Yes, it is illegal. You are an adult and he is a minor, and sex with children is against the law.
Unlawful intercourse with a minor, Penal Code 261.5, can be a felony if the age difference is enough; fortunately, because he is less than three years younger, you can only be charged with a misdemeanor.
If you got pregnant, the baby is evidence of the offense. DNA testing can prove he is the father. (Tissue from an aborted fetus can also be DNA tested.)
Fortunately, cases like this are rarely prosecuted, where the "victim" is so close to 18 and the "perpetrator" is just a little older. Both you and your boyfriend should keep a low profile; if contacted by the police, politely decline to answer any questions and tell them you want a lawyer.
Please understand that this is a general discussion of legal principles by a California lawyer and does not create an attorney/client relationship. It's impossible to give detailed, accurate advice based on a few sentences on a website (and you shouldn't provide too much specific information about your legal matter on a public forum like this, anyway).
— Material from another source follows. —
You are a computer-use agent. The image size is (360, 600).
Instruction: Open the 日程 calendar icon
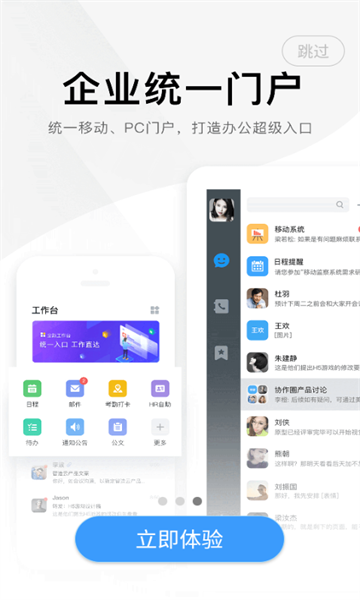[32, 388]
You should always seek advice from an attorney licensed in your jurisdiction who can give you an informed opinion after reviewing all of the relevant information.
My colleague's answer is correct, but my experience is that prosecutors will seldom prosecute a female when there is only a small age difference, as there is here, and where the sexual encounter occurs in the context of a relationship. In any case, you are young and perhaps not fully aware of all of the consequences your relationship may have.
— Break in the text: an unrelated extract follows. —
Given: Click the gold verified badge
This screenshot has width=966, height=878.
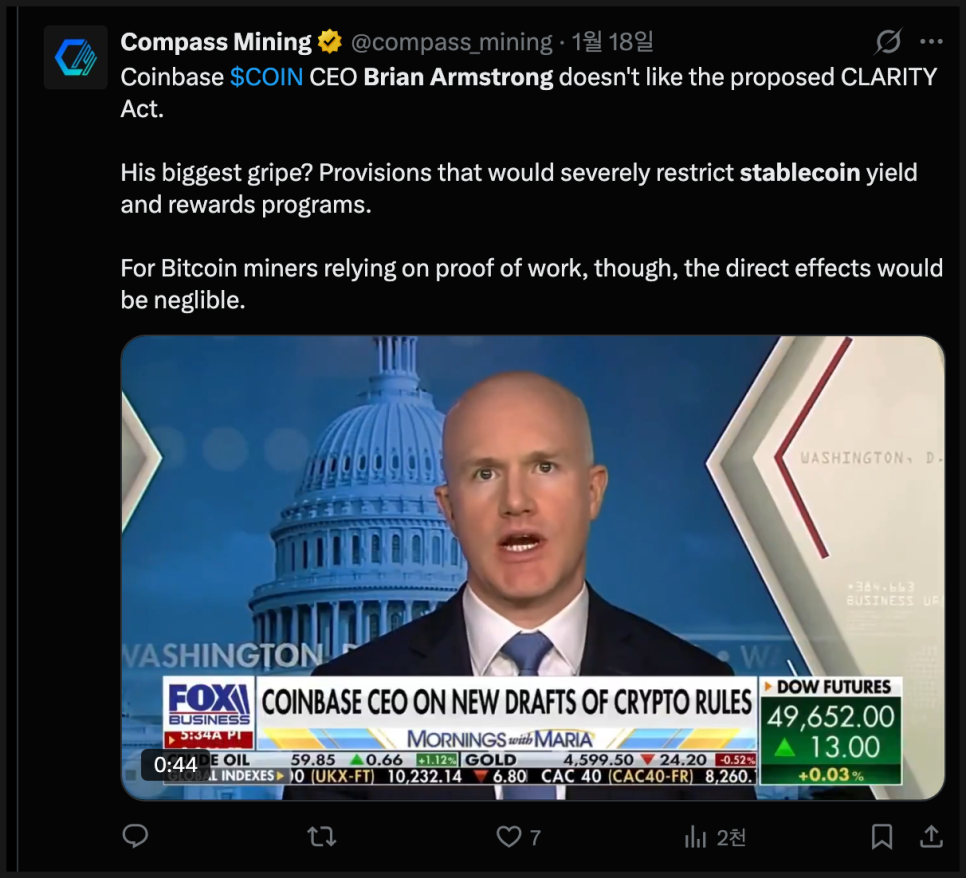Looking at the screenshot, I should pos(330,41).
You certainly should not discuss your sexual relationship with your boyfriend, and if you are ever asked about it by police, neither of you should answer any questions and should ask to see a lawyer immediately.
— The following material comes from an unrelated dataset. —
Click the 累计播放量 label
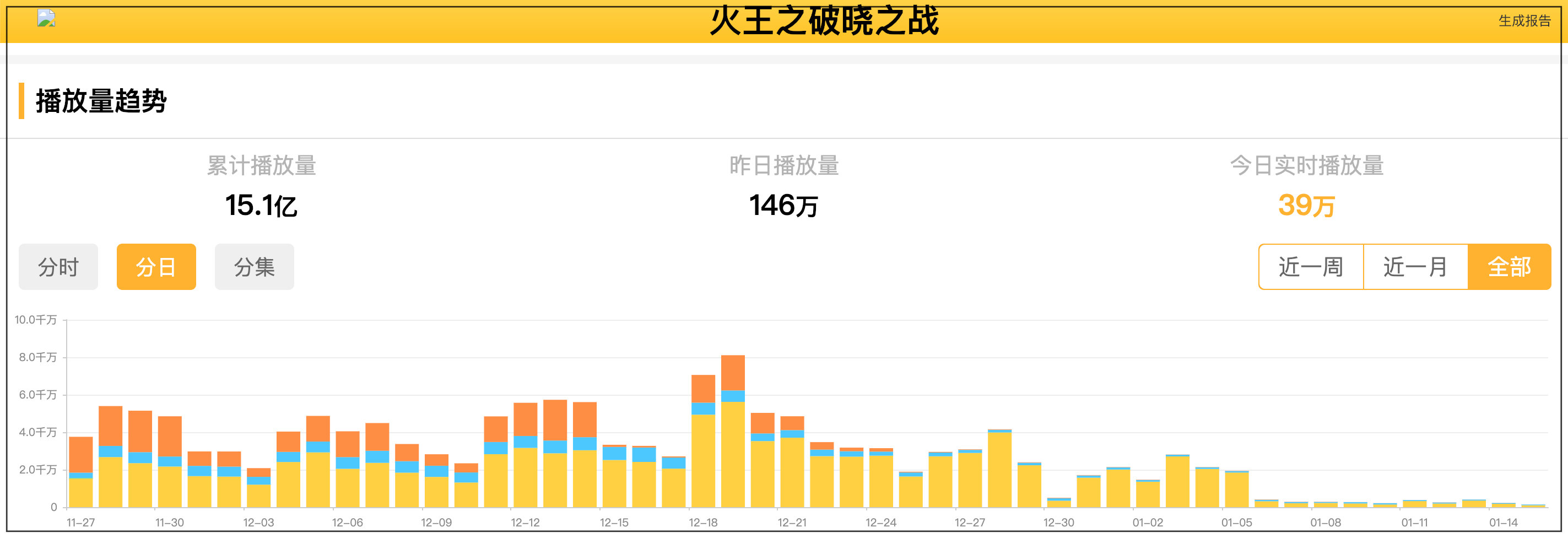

If you are already involved in a sexual relationship with your boyfriend, you should definitely educate yourself about effective birth control methods and methods for limiting your risk of STD. Also be aware that pregnancy may result in physical evidence. Since pregnancy can be difficult to hide, you may be asking for trouble. My experience has been that most sex cases involving circumstances such as yours tend to arise as the result of unhappy parents.
In any case, Mr. Marshall already gave you the best advice you could get--keep a low profile.
My colleagues are correct. The other thing to be careful about are his parents and jealous friends. If they do not approve they can turn you in.
The response given is not intended to create, nor does it create an ongoing duty to respond to questions. The response does not form an attorney-client relationship, nor is it intended to be anything other than the educated opinion of the author. It should not be relied upon as legal advice. The response given is based upon the limited facts provided by the person asking the question. To the extent additional or different facts exist, the response might possibly change. Attorney is licensed to practice law only in the State of California. Responses are based solely on California law unless stated otherwise.